Start of EXTRACTED INFORMATION
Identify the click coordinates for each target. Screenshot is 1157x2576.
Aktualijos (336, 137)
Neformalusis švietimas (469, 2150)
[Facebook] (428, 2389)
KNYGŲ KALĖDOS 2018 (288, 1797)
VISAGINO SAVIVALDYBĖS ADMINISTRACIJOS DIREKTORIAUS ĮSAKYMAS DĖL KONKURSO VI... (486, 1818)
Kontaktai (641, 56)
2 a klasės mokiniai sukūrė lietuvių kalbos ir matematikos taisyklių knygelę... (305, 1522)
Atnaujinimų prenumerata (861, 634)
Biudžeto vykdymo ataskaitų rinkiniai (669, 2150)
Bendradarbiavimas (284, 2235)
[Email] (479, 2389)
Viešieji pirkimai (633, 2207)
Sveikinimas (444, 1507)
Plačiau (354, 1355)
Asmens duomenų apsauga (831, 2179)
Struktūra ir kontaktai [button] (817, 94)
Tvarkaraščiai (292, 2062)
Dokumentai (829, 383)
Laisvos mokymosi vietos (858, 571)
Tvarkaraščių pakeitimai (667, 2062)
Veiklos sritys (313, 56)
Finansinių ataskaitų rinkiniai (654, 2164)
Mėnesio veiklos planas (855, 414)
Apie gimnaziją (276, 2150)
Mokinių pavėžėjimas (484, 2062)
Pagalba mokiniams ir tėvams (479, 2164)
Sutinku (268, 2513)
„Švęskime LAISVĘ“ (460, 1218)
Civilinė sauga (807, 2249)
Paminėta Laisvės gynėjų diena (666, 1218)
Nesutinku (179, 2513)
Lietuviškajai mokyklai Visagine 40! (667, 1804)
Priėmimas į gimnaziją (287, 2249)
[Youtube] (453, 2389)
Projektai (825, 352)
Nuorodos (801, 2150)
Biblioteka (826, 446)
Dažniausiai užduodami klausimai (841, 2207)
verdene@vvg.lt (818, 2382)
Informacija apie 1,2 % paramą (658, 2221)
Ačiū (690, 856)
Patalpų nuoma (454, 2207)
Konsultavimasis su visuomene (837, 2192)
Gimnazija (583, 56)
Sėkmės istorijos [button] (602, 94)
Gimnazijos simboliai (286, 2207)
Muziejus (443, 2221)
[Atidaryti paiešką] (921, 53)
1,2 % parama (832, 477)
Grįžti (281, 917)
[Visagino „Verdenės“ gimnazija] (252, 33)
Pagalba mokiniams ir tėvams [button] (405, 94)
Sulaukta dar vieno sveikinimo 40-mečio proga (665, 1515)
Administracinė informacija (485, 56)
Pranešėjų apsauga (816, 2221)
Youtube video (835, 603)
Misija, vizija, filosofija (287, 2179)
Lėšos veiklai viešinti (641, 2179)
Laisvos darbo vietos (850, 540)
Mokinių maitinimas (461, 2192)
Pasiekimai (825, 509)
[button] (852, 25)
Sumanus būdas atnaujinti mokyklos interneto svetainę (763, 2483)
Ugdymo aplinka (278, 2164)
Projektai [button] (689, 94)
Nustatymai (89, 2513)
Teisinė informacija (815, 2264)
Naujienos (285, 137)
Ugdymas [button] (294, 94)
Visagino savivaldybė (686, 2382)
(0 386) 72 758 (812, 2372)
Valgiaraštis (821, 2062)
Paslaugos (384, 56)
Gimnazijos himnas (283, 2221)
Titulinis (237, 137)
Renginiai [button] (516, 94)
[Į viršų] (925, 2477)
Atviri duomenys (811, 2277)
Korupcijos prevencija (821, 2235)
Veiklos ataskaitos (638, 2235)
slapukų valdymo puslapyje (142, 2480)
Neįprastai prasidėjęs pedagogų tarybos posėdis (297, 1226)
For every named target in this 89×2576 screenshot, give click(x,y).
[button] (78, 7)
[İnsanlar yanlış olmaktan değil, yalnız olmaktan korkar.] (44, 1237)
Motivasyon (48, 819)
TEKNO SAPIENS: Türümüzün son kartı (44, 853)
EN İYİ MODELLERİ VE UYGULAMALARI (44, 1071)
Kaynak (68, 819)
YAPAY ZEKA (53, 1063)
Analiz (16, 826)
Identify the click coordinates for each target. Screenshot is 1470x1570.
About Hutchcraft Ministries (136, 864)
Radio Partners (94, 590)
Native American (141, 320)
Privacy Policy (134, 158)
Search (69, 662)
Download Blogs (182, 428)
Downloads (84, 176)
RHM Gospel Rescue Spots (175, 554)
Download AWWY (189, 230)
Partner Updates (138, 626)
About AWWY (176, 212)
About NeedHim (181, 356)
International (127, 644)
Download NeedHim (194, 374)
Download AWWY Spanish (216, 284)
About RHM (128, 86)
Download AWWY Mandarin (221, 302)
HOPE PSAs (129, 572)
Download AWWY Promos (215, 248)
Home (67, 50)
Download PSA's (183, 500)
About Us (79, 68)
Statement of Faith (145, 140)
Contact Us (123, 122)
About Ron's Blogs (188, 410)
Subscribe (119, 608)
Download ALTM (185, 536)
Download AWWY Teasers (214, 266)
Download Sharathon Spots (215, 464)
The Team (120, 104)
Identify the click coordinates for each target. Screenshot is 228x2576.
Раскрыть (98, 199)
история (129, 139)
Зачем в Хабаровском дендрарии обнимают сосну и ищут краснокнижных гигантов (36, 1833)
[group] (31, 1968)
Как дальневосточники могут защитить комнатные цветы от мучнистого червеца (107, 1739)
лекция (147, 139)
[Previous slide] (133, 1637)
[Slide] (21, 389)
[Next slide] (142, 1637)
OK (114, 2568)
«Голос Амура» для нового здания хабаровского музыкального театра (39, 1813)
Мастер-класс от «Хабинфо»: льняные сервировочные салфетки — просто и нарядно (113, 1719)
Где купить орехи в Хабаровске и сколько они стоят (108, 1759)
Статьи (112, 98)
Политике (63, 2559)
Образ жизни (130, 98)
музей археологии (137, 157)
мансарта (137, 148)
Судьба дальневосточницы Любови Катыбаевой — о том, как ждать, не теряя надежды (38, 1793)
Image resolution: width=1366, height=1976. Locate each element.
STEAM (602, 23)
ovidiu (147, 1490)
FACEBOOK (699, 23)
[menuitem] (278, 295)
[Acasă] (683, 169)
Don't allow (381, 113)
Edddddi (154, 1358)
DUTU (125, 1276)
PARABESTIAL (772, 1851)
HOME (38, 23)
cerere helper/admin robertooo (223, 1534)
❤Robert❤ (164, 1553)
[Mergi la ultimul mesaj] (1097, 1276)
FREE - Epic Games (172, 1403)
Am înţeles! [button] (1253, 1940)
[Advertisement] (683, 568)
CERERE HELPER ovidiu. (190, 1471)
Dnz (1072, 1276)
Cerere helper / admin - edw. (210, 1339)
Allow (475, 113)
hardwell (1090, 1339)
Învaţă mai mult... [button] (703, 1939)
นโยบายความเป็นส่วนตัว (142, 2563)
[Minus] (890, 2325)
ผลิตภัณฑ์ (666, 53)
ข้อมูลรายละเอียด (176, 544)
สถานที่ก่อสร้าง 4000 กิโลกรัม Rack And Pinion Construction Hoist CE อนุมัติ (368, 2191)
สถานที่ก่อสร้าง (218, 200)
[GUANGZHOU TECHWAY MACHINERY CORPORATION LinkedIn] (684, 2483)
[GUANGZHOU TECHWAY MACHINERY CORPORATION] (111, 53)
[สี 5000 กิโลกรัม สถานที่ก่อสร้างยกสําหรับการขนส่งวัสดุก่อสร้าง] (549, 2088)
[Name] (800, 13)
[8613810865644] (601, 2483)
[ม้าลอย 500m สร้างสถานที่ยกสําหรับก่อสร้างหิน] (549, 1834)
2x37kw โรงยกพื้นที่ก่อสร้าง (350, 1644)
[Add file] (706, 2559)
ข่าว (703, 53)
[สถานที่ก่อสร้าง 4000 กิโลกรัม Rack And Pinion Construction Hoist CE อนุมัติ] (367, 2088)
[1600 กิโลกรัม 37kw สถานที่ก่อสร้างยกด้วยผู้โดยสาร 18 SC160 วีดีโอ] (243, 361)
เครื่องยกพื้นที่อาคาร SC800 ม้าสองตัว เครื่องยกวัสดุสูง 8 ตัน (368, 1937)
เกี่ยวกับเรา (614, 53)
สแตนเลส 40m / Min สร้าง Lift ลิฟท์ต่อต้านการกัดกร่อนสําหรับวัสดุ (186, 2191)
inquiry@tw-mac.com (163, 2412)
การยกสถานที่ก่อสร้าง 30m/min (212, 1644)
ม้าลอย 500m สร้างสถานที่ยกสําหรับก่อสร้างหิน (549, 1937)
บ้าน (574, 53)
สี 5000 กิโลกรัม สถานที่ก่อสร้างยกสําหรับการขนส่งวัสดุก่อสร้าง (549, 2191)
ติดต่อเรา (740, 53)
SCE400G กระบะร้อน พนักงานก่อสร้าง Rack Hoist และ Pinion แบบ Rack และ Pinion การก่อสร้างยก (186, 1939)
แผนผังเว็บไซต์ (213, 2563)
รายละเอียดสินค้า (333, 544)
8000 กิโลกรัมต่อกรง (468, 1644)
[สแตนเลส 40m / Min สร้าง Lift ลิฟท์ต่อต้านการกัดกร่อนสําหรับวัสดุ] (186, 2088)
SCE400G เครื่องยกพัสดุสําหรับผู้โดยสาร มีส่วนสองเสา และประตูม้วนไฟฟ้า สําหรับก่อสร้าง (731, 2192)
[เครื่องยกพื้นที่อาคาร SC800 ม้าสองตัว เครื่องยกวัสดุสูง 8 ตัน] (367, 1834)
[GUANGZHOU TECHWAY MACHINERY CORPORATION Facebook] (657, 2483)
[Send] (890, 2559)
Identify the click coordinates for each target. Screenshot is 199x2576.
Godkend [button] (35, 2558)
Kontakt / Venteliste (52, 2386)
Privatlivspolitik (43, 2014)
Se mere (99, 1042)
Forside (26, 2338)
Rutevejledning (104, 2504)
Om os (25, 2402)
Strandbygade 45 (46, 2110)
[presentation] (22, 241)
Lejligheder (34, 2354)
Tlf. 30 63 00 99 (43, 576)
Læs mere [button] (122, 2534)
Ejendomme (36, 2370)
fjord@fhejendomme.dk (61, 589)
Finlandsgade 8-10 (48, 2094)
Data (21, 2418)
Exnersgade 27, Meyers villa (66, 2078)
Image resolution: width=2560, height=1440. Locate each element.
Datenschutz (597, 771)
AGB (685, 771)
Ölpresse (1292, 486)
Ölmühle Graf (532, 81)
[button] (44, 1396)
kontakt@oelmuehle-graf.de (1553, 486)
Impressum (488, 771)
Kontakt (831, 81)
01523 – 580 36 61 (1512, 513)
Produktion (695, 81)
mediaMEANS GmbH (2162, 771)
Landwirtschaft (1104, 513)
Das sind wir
End of EXTRACTED INFORMATION
### THE TASK
What you output must be the lines from the opening of the material above up to and including the line with "Viešieji pirkimai (633, 2207)", reproduced exactly.

### WRITTEN ANSWER
Identify the click coordinates for each target. Screenshot is 1157x2576.
Aktualijos (336, 137)
Neformalusis švietimas (469, 2150)
[Facebook] (428, 2389)
KNYGŲ KALĖDOS 2018 (288, 1797)
VISAGINO SAVIVALDYBĖS ADMINISTRACIJOS DIREKTORIAUS ĮSAKYMAS DĖL KONKURSO VI... (486, 1818)
Kontaktai (641, 56)
2 a klasės mokiniai sukūrė lietuvių kalbos ir matematikos taisyklių knygelę... (305, 1522)
Atnaujinimų prenumerata (861, 634)
Biudžeto vykdymo ataskaitų rinkiniai (669, 2150)
Bendradarbiavimas (284, 2235)
[Email] (479, 2389)
Viešieji pirkimai (633, 2207)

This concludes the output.